■ ACTIVITY: Each line of the data below containing "computer" needs to be listed.

DATA START

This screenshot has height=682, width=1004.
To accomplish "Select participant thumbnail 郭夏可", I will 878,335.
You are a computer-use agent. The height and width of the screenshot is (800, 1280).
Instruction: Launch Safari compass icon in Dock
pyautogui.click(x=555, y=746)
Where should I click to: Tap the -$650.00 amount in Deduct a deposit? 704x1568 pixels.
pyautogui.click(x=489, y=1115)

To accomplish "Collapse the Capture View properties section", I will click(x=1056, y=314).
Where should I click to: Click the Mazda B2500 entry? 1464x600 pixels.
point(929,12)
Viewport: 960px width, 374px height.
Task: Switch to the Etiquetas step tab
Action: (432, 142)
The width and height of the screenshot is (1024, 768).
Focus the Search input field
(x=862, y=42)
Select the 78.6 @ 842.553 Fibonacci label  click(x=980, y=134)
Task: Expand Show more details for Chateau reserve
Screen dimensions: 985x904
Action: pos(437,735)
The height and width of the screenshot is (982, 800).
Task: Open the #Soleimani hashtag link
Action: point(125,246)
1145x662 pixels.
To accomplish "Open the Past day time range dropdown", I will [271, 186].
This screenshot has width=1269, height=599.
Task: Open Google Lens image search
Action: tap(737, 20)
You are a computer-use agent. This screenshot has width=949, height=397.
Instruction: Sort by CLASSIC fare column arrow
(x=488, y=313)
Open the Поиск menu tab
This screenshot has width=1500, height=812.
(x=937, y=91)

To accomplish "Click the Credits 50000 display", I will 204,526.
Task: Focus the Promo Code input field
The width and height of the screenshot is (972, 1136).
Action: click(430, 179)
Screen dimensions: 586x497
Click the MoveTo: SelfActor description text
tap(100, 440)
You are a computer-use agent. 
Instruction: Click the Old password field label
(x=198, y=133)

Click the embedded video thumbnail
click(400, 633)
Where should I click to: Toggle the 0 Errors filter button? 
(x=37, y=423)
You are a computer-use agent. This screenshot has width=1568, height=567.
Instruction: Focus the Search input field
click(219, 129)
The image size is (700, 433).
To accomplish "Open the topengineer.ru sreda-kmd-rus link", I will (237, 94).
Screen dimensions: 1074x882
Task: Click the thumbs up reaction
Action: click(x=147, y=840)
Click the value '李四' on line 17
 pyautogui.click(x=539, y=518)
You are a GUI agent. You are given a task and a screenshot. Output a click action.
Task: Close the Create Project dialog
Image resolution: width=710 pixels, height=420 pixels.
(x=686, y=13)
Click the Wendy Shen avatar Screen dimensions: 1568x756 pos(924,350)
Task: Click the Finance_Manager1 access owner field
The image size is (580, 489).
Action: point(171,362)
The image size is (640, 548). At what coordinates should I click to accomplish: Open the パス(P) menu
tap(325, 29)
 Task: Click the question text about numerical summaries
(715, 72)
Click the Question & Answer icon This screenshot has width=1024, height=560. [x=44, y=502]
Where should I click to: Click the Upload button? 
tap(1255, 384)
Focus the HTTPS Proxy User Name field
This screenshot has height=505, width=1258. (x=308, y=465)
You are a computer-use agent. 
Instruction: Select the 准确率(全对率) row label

DATA END

■ RESULT FOR THIS TASK:
You are a computer-use agent. The height and width of the screenshot is (800, 1280).
You are a computer-use agent. This screenshot has width=949, height=397.
You are a computer-use agent. 
You are a computer-use agent. This screenshot has width=1568, height=567.
You are a computer-use agent. 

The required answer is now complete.